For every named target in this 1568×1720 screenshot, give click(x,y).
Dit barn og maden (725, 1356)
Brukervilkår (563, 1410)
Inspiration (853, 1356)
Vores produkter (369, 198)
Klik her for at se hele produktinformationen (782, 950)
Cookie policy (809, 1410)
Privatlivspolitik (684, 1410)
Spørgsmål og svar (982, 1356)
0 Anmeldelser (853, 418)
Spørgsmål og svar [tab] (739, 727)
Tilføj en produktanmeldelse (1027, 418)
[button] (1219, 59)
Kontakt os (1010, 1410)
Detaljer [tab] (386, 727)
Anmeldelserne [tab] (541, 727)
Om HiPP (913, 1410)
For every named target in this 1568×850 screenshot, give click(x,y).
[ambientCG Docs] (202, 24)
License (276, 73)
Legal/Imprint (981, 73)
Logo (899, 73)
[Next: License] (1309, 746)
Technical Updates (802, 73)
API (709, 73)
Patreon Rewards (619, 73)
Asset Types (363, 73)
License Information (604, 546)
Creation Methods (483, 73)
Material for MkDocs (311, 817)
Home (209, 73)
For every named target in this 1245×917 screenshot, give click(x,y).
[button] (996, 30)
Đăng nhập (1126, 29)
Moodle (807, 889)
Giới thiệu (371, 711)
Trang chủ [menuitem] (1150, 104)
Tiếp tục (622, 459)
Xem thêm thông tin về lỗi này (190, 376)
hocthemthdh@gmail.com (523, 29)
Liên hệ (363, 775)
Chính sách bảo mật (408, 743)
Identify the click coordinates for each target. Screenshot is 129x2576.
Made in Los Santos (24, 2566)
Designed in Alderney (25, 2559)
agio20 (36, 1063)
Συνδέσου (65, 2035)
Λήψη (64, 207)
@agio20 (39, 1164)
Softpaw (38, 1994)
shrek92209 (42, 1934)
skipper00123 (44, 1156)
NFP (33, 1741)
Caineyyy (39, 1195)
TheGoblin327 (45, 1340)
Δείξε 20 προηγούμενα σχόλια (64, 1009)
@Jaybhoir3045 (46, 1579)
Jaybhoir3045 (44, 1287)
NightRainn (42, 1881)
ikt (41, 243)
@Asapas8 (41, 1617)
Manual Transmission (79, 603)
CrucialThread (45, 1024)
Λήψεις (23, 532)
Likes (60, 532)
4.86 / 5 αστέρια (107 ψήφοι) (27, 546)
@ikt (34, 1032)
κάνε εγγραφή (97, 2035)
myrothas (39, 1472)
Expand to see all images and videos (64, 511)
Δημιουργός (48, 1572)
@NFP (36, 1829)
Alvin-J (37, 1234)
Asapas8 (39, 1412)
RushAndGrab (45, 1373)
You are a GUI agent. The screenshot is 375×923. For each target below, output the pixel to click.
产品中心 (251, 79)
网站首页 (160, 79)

Task instructions:
Copy out the stretch of rows above, from the first row through the one containing "Spørgsmål og svar [tab] (739, 727)", keeping each line unchanged.

Output:
For every named target in this 1568×1720 screenshot, give click(x,y).
Dit barn og maden (725, 1356)
Brukervilkår (563, 1410)
Inspiration (853, 1356)
Vores produkter (369, 198)
Klik her for at se hele produktinformationen (782, 950)
Cookie policy (809, 1410)
Privatlivspolitik (684, 1410)
Spørgsmål og svar (982, 1356)
0 Anmeldelser (853, 418)
Spørgsmål og svar [tab] (739, 727)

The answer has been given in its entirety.